Why Is Sarah Huckabee Sanders At The 2018 Olympics Closing Ceremony? People Are Confused
The 2018 Winter Olympics are coming to an end. The closing ceremony on Sunday, Feb. 25 in PyeongChang, South Korea marks the finale of the games. The Olympians on Team USA will represent the United States by walking in the closing ceremony while other U.S. representatives will watch the closing ceremony from the stands. President Donald Trump's daughter, Ivanka Trump, is one of the representatives, and it was recently announced that White House Press Secretary, Sarah Huckabee Sanders, is joining her in South Korea. This decision puzzled some people. So, why is Sarah Huckabee Sanders at the 2018 Olympics closing ceremony?
It was announced on Wednesday, Feb. 21 that Sanders would join a small group of U.S. representatives — including Ivanka and Idaho Republican Senator Jim Risch — attending the 2018 Winter Olympics closing ceremony on Sunday in PyeongChang, according to The Hill. A White House official expanded on the reason why Sanders was given this role of U.S. Olympic representative. Per The Daily Mail, in addition to Sanders being a "senior member of this administration" and "a trusted advisor to the president," the White House official explained:
It's wonderful news to hear that the White House wants to celebrate the U.S. women competing in the Winter Olympics, and there is no doubt that women on Team USA have been crushing the Olympic competition.
Chloe Kim made Olympic history as the youngest woman to win a gold medal in the Olympic halfpipe finals, figure skater Mirai Nagasu became the first U.S. woman to land a triple axel in the Olympics, and the U.S. women's Olympic hockey team is fresh of a thrilling gold medal win after defeating the Canadian women's national team in a shootout.
While Americans are proud of these talented Olympic athletes, people were a little confused as to how Sanders is linked to all of those accomplishments.
"I confess that I'm struggling to understand how Sarah Huckabee Sanders' presence at the Olympics 'highlights women in sports and the success female athletes have had.'"
"Is Sarah Sanders in the Olympics? Otherwise, it highlights nothing."
Sanders does appear to have been keeping up with the games as seen from her tweet about the women's U.S. hockey team win on Feb. 22.

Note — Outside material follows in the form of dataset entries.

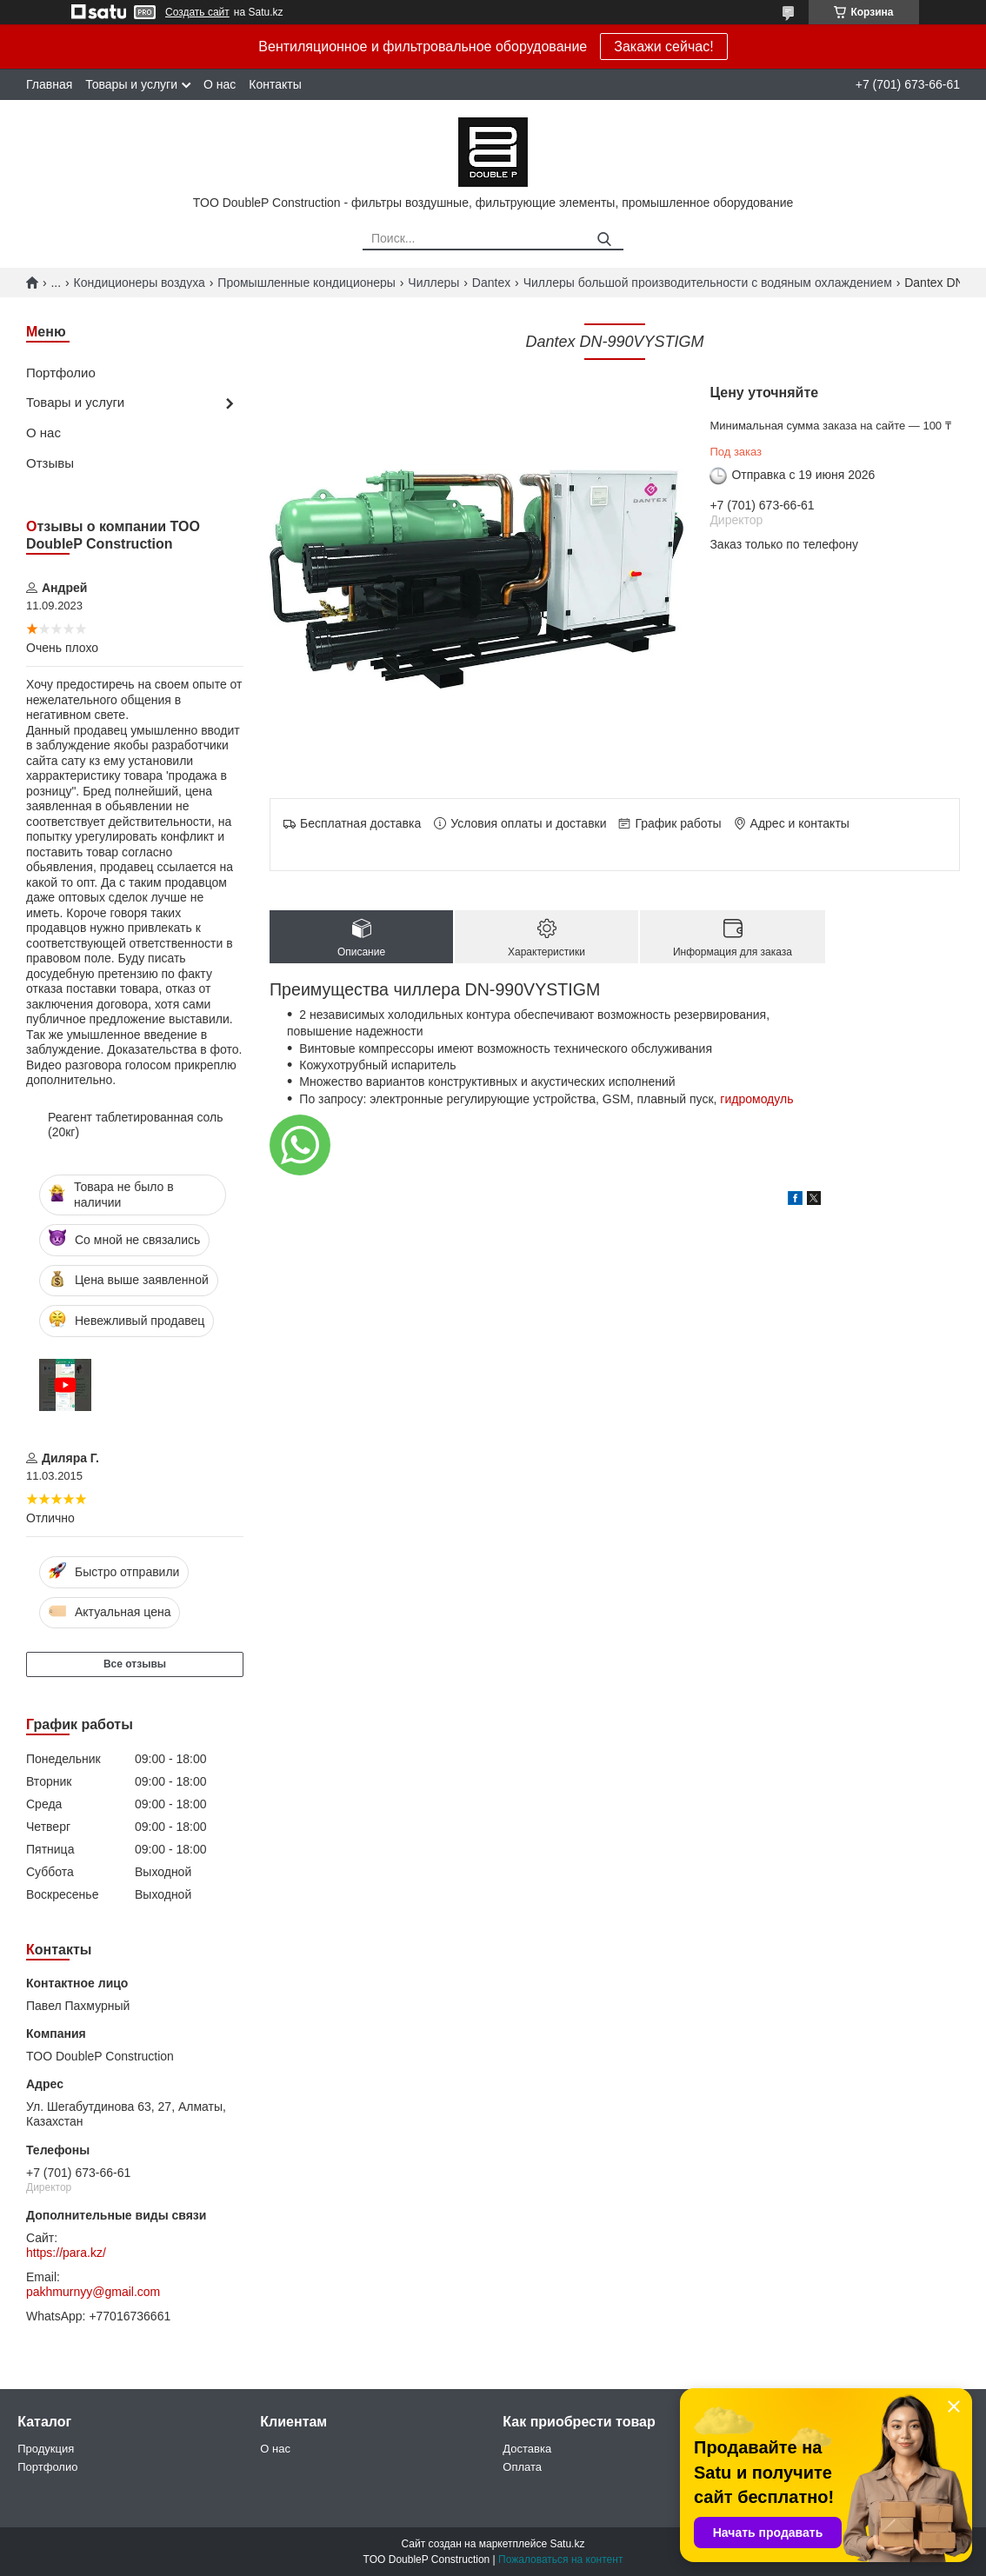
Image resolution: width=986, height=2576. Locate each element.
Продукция (45, 2448)
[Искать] (603, 239)
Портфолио (61, 372)
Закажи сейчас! (663, 46)
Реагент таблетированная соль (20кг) (135, 1125)
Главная (49, 84)
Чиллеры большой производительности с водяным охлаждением (707, 282)
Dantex (491, 282)
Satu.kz (567, 2544)
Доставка (527, 2448)
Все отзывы (134, 1664)
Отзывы (50, 463)
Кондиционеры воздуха (139, 282)
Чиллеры (433, 282)
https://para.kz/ (66, 2253)
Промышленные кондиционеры (306, 282)
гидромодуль (756, 1099)
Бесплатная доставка (360, 823)
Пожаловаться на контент (560, 2559)
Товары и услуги (131, 84)
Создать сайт (197, 12)
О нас (219, 84)
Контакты (275, 84)
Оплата (522, 2466)
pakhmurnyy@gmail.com (93, 2292)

"Incredible win! So proud of our women’s hockey team. Can’t wait to get to the Olympics and cheer on the USA!"
Olympics fan or not, people simply weren't sure what to make of the unclear Sanders-Olympics connection.
Given that the host city of the games is PyeongChang, South Korea, some people wondered if Sanders' presence at the 2018 Winter Olympics closing ceremony was due to an agenda regarding South Korea's neighbor to the north. Per The Hill's reporting, it was clarified that there is no meeting planned with North Korean officials. White House officials also relayed that Sanders, Ivanka, and Sen. Risch are in PyeongChang to "affirm the U.S. alliance with South Korea."
Sanders must have gotten right to work once she landed in South Korea on Thursday, Feb. 22, because she posted a photo to Twitter on Friday, Feb. 23 of the U.S. Olympic delegation (Sanders, Ivanka, and Sen. Risch) standing side-by-side with South Korea's President Moon Jae-in, First Lady Kim Jung-sook, and other senior members of the Moon administration in front of the Blue House (President Moon's official residence). She wrote that they were there "to celebrate the Winter Games and the strong alliance between our two countries."
The news of Sanders attending the closing ceremony in PyeongChang on Sunday, Feb. 25 came shortly after it was reported that North Korean delegates backed out of a pre-planned meeting with Vice President Mike Pence (who was the U.S. representative at the opening ceremony on Feb. 9), according to NBC News. The vice president's office replied to the reports on Tuesday, Feb. 20 explaining that the meeting fell through due to North Korea's displeasure with "Pence strengthening relations with South Korea and Japan" and the continued condemnation of North Korea's nuclear program and human rights violations.
If anyone was still thinking that Sanders going to South Korea for the Winter Olympics closing ceremony is a ploy to meet with North Korea, then the news of new U.S. imposed sanctions on North Korea on Friday, Feb. 23 likely put an end to that. According to The Guardian, the United States imposed new sanctions on North Korea that aim to cut off smuggling routes the regime is currently using to "evade a UN embargo and fund its nuclear weapons program." President Trump called it the "largest-ever set of new sanctions on the North Korean regime."
Given these latest happenings, it's pretty safe to assume that a meeting between Sanders and the North Korean delegation in PyeongChang is highly unlikely. Per the White House's explanation, then, you can see Sanders cheering on Team USA to "highlight the women's sports" and the Olympic success of the female athletes when Sanders represents the United States in the stands at PyeongChang Olympic Stadium on Sunday, Feb. 25.